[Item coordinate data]
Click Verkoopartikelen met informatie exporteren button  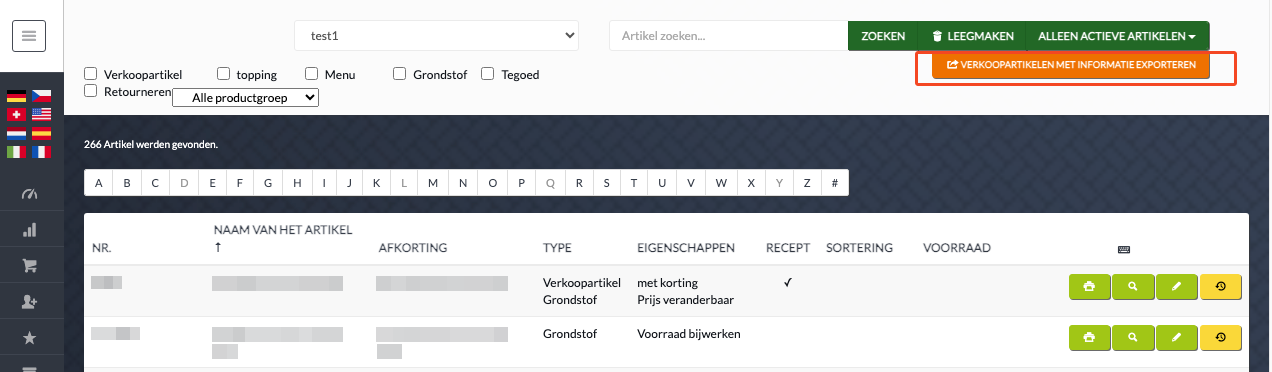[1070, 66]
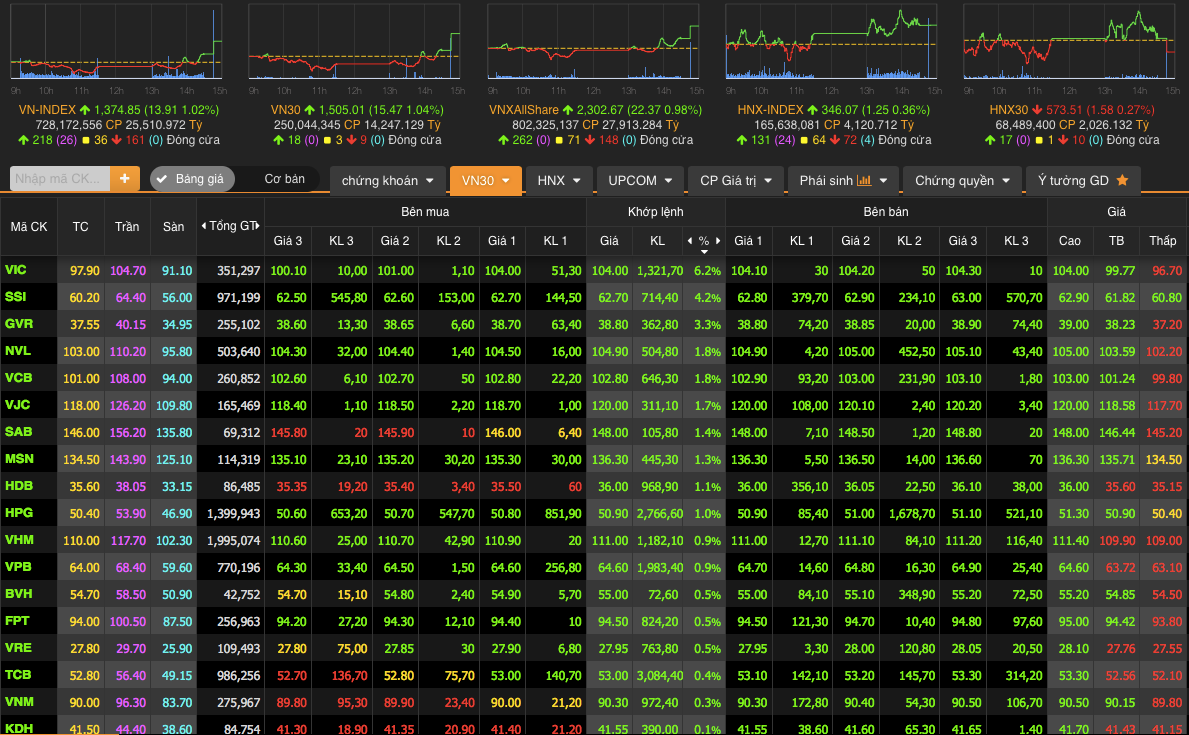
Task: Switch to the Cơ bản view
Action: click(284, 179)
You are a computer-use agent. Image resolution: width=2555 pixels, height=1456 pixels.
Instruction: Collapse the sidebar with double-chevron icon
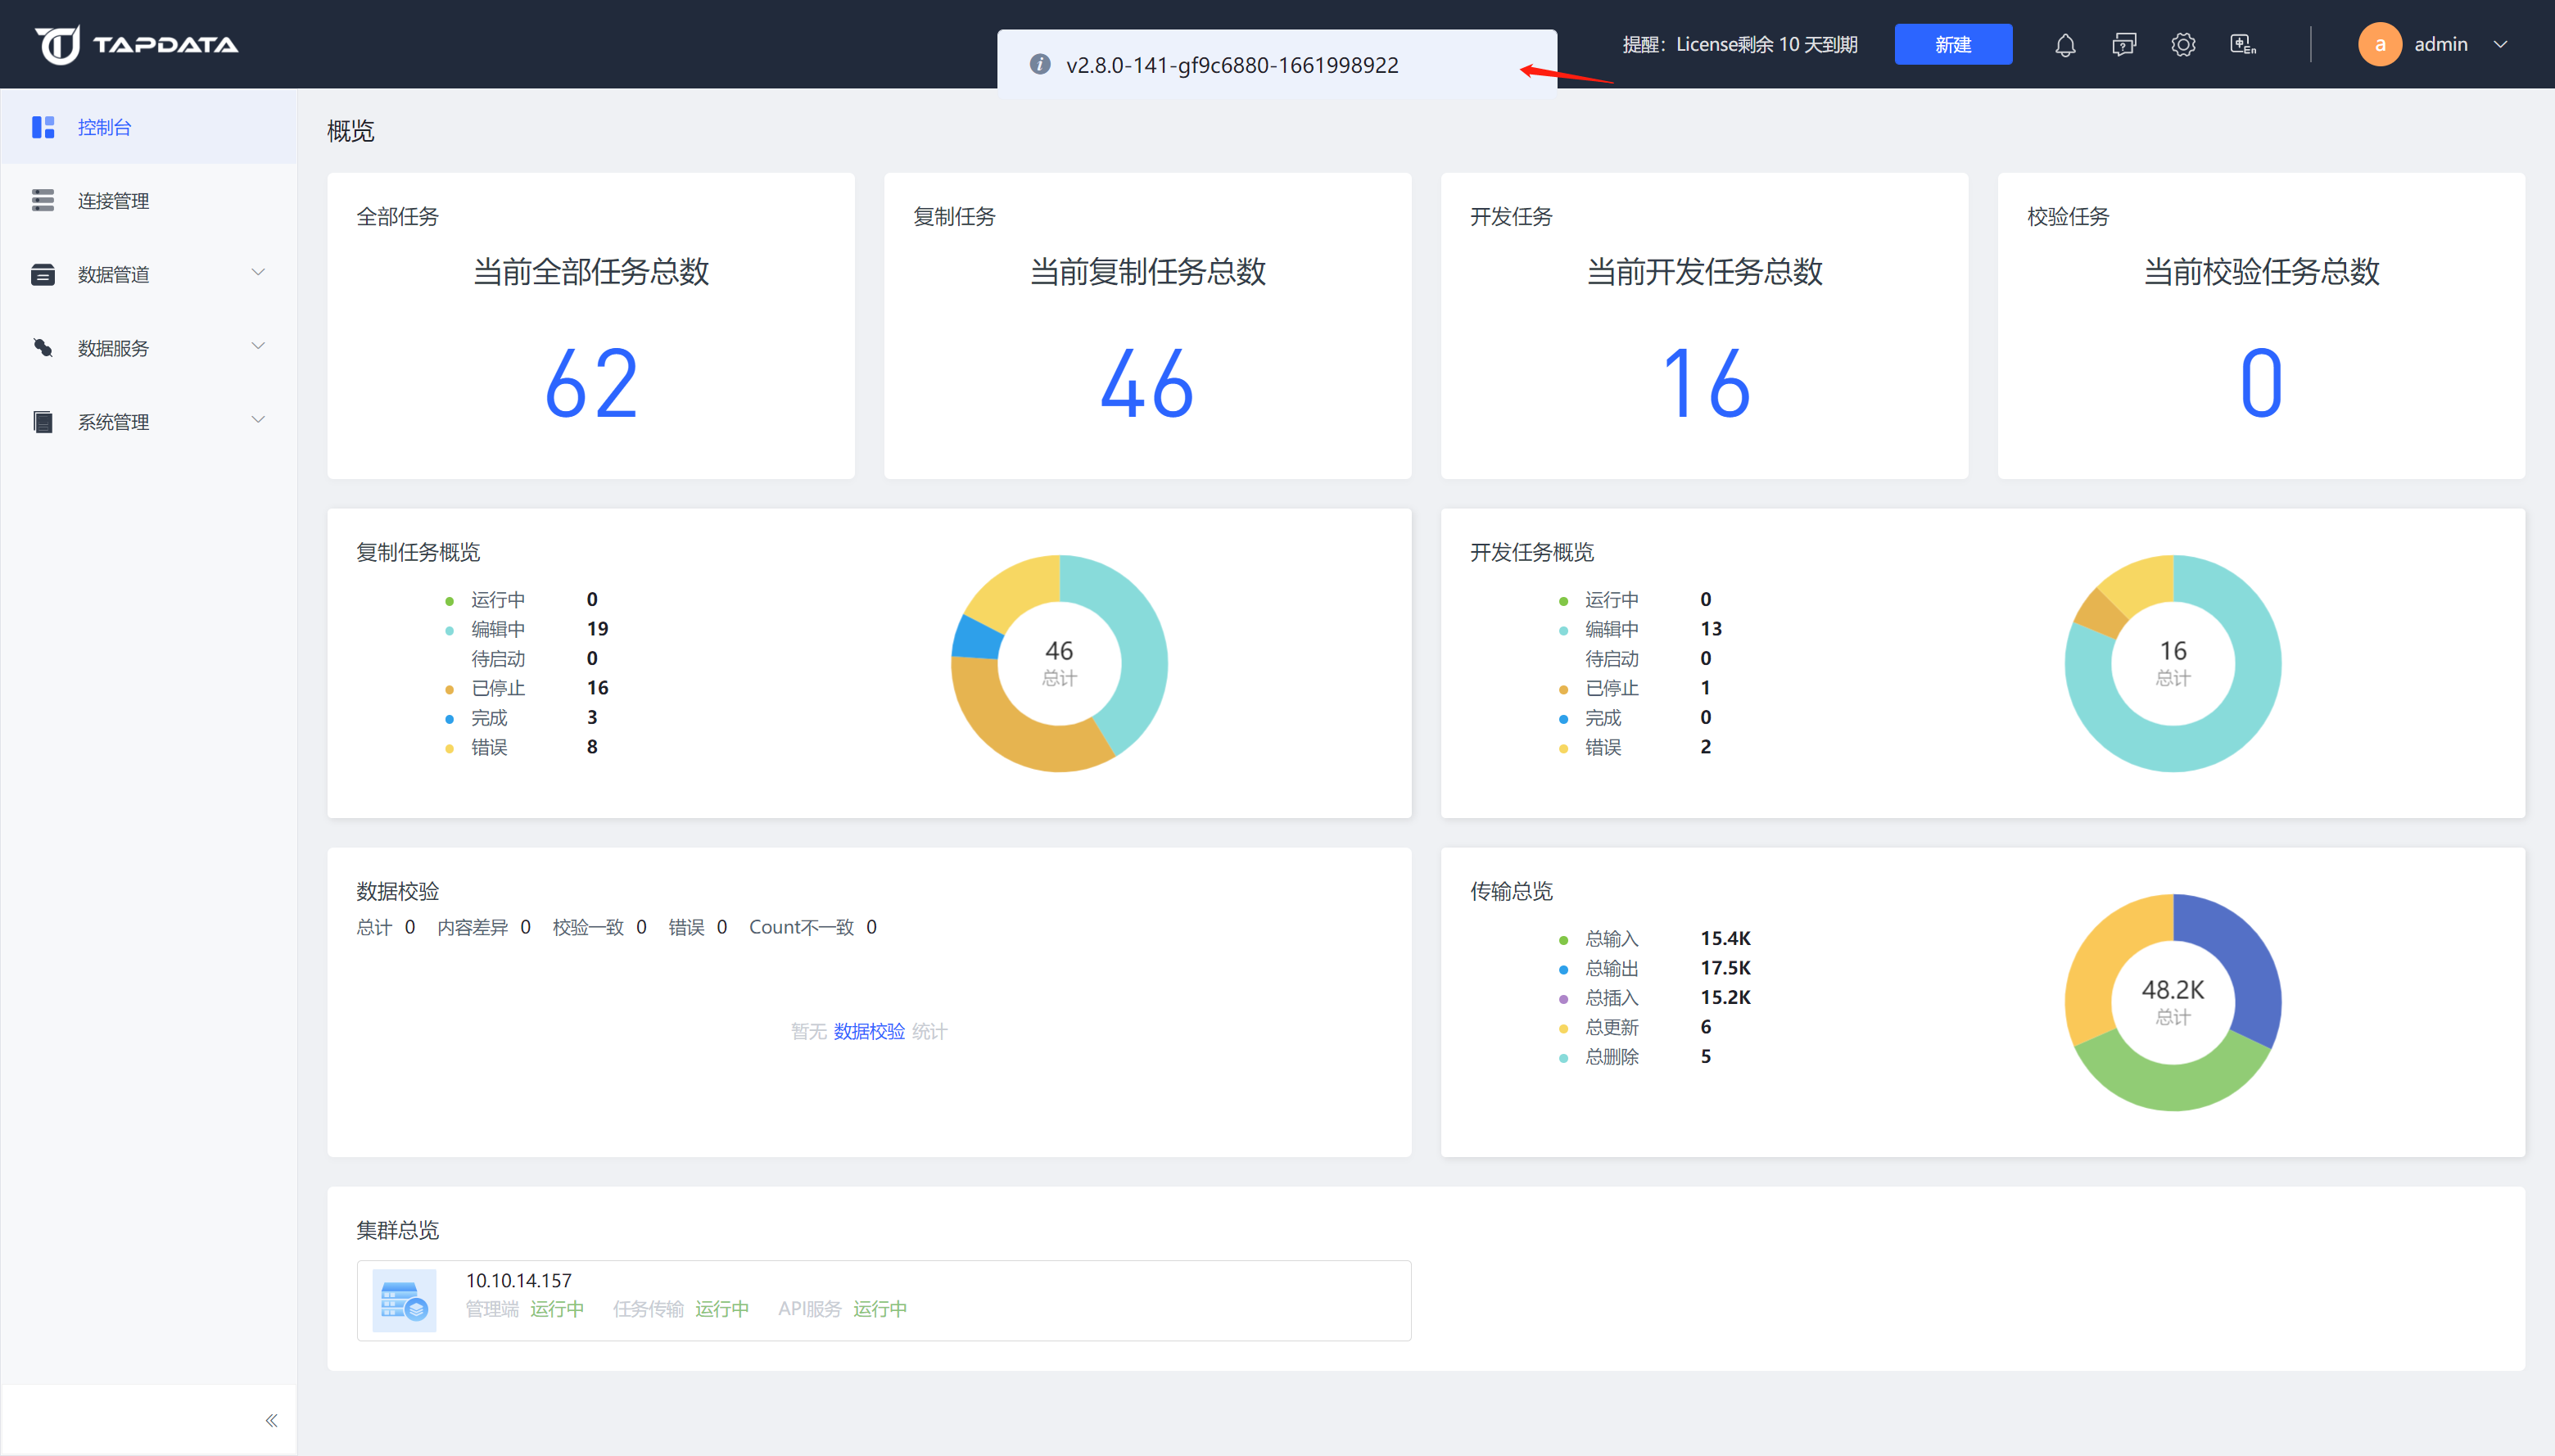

● WHAT TO DO:
Could you convert the lines from the one containing "You are a computer-use" through the end of the listing into a JSON list of strings, one string per line, with blank lines and pictures left out?

● WRITTEN RESPONSE:
[
  "You are a computer-use agent. Image resolution: width=2555 pixels, height=1456 pixels.",
  "Instruction: Collapse the sidebar with double-chevron icon"
]